Health and Safety Report, October 2017
During our daily routine, through calls, questions and chats with members we are finding examples of people frustrated with the Employee Safety Concern Process. Questions we’re asked, like; “What can we do when we become frustrated by the ESCP? Why does there have to be an incident, or why do people have to be injured before a concern gets addressed? Do we have to lose our minds at a Start of Shift meeting, when asked if we have safety concerns to make our voices heard? How do we deal with our Group Leaders perceived indifference when they seem to be doing only the minimum to address a concern? What do we do when our concern reappears? How can we find out the status of our concern? Why did they just close off my concern?”
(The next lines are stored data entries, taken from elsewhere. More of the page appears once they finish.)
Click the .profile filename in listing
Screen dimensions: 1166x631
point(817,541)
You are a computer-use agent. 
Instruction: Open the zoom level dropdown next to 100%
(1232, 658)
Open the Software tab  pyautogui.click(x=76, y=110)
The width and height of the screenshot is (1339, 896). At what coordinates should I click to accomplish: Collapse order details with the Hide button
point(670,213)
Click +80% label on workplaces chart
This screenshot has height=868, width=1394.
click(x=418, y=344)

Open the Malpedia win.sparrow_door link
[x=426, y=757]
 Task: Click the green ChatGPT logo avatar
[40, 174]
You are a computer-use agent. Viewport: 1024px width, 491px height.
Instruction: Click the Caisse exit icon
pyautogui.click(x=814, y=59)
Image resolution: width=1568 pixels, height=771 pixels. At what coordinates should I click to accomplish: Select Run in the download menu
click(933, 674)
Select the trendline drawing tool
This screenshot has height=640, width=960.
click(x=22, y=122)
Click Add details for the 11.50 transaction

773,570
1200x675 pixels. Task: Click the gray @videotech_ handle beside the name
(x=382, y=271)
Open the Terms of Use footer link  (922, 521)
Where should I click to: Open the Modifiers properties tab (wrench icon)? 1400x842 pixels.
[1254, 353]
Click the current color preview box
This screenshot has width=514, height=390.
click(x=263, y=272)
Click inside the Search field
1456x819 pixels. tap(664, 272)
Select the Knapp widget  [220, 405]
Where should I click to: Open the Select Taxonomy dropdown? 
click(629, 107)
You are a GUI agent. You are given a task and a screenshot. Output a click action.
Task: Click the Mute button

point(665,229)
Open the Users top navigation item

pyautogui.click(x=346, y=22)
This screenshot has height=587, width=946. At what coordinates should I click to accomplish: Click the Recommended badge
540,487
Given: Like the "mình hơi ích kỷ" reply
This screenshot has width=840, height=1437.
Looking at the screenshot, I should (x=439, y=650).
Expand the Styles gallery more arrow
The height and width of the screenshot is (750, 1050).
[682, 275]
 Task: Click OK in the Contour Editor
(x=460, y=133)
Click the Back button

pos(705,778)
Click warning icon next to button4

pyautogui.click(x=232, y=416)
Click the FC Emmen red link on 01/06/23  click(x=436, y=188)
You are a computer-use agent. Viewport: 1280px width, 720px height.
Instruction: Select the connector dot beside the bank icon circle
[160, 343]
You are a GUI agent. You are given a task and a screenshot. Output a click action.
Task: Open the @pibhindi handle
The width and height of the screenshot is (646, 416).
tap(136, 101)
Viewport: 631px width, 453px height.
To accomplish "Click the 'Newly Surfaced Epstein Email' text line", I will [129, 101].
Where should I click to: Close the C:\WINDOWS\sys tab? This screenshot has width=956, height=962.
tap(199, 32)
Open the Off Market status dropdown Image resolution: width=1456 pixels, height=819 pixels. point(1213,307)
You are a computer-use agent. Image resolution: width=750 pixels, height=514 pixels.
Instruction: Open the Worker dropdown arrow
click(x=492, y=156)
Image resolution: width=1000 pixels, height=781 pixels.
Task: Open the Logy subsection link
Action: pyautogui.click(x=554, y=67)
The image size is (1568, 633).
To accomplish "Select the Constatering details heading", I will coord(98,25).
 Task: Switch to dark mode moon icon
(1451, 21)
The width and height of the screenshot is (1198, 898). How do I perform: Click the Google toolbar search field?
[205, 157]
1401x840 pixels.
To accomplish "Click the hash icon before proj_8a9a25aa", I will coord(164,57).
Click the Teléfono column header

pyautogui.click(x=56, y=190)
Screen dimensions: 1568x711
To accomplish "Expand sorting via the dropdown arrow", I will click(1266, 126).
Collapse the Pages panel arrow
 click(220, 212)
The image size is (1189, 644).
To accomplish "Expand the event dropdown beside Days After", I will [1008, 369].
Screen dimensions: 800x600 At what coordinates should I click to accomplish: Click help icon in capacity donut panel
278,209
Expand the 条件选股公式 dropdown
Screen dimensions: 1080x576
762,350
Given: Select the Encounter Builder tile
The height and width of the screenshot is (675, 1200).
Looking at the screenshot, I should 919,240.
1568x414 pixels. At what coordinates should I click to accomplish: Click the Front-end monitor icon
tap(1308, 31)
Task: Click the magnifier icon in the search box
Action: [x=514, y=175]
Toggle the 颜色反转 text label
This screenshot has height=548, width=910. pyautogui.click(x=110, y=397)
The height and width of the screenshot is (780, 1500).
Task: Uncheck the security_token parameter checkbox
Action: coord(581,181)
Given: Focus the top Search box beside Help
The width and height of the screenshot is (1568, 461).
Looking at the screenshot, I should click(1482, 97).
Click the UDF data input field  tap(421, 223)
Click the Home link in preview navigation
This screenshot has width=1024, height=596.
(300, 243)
When concerns aren’t addressed or the process fails for whatever reason, this can be extremely frustrating to a person who is concerned about anything that may affect their own or their co-worker’s health and safety. The “reason to believe” is the basis of the concern process, enshrined in law as per OHSAct Sec. 43. (3). This is important because many people believe in many different things, such as religion or politics. If we believe we are endangered, or if we are aware of the existence of what we believe to be a hazard, this concern must be investigated and our employer must take every precaution reasonable in the circumstances for the protection of a worker. Due diligence is defined as “the care that a reasonable person exercises to avoid harm to other persons or their property.” The need for an effective ESCP was agreed to in the Master Agreement Doc. 74 IX. (d), that practical solutions to health and safety concerns are best achieved by responding to such concerns in a prompt and co-operative manner to prevent concerns from becoming work refusals. So one question we have is, with all these systems in place how is it possible that puddles on the floor have become invisible?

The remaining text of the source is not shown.